> [AIM OF THE EXERCISE]:
What you return must match the records exactly, except that the pictures are gone.

===== RECORDS FOR PROCESSING =====

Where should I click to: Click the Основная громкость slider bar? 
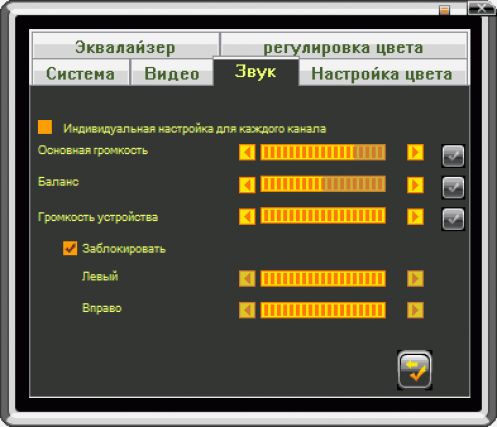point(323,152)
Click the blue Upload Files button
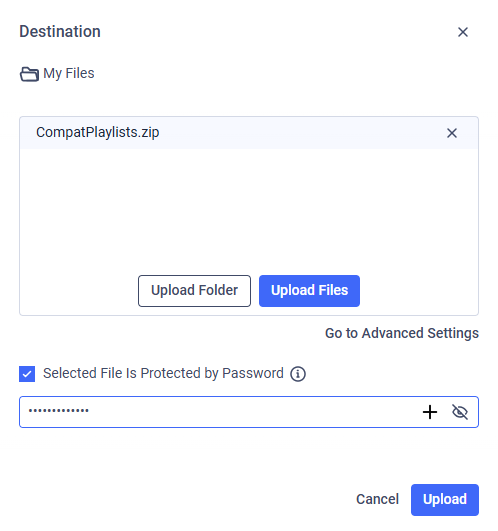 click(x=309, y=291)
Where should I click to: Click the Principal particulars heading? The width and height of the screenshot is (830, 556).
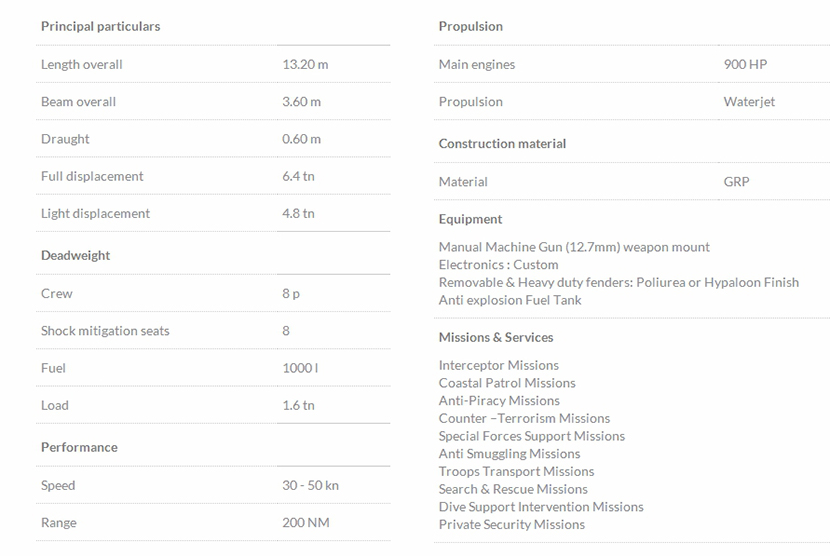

=====

> [ANSWER TO THIS EXERCISE]:
Where should I click to: Click the Основная громкость slider bar? 
point(323,152)
Click the blue Upload Files button
 click(x=309, y=291)
Where should I click to: Click the Principal particulars heading? The width and height of the screenshot is (830, 556).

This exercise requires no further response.